One day at a pub, someone came up to me and told me that they knew who I was through Joe. They told me how proud my late brother was of me for being happy after losing my leg and for continuing to physically challenge myself after my amputation. I took that conversation and ran with it. I slowed down on my drinking and started doing events in honor of my brother. For Joe, I ran my first 5k as an amputee, I ruck marched the Army 10-miler, was introduced to Crossfit, and many others.
Eventually, in 2013, I was approached by my friend Amanda Sullivan, who is a civilian adaptive athlete herself. She asked if I’d like to run a Spartan Race in Wintergreen, Virginia. I had done many mud runs, but never a Spartan. During this race, I was introduced to the masked athlete team of Operation Enduring Warrior. From what I knew at the time, OEW was a team made up of veterans who wear gas masks during events assisting wounded veterans get through the course and reach their physical goals. Somebody on the team asked what my thoughts were on joining?

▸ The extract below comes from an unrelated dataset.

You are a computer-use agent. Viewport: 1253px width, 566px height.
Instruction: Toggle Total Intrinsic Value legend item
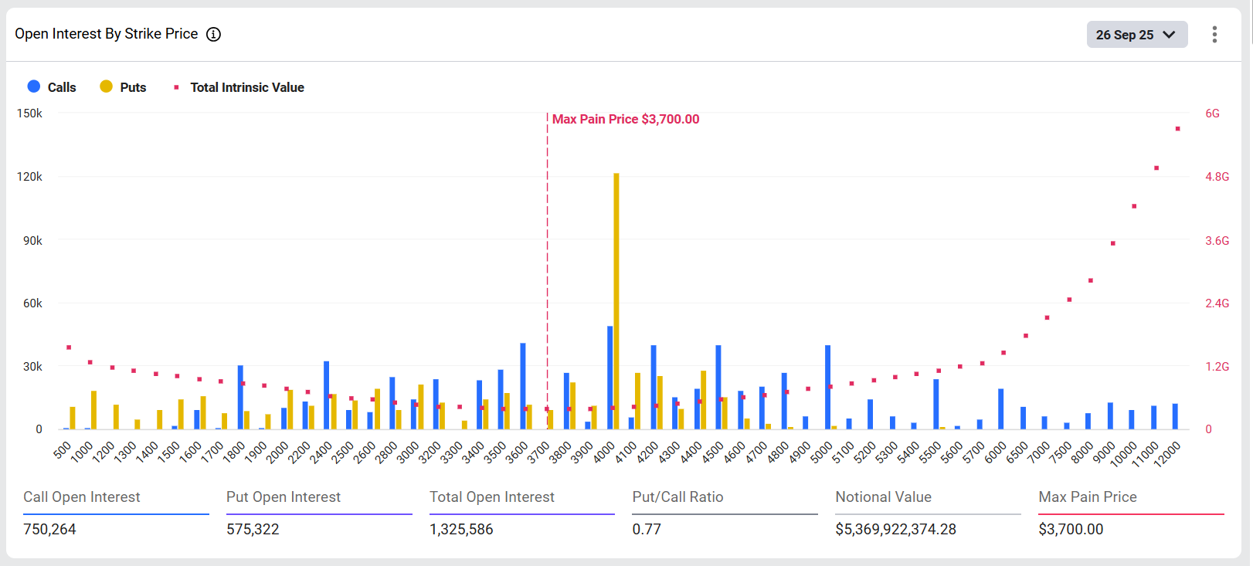[x=246, y=87]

It was the best decision I have ever made. OEW has taught me that I have no limits in my amputation. I went from believing “I can’t do that” to “I can do that, it just may take me a little longer”. Since joining OEW, I have lived a much healthier life and it brought back my confidence all around. One of the most rewarding experiences being a part of this team is working together as my fellow wounded brothers and sisters destroy what obstacles are ahead of them. From Nick Koulchar running his first OCR to Matthew Bradford handbiking a half marathon.
Outside of OEW, I now publicly speak about my experiences after losing my brother and my ideas to society about what may help those currently struggling mentally… from squashing the stigma of mental health, to stepping outside of comfort zones, to battling both physical and mental struggles toward finding a new passion and purpose to be a part of something again. The rest of OEW probably doesn’t even realize it, but this organization is what showed me this new way of life, and I hope others who want to challenge themselves alongside us feel the same way.
Like I heard a good friend of mine once say, “I’ve learned that the best way to overcome my own obstacles is to help people with theirs”. – Wounded Veteran of the Iraq War
Fight the good fight, comrades. Remember, no matter what life throws at you, never accept defeat.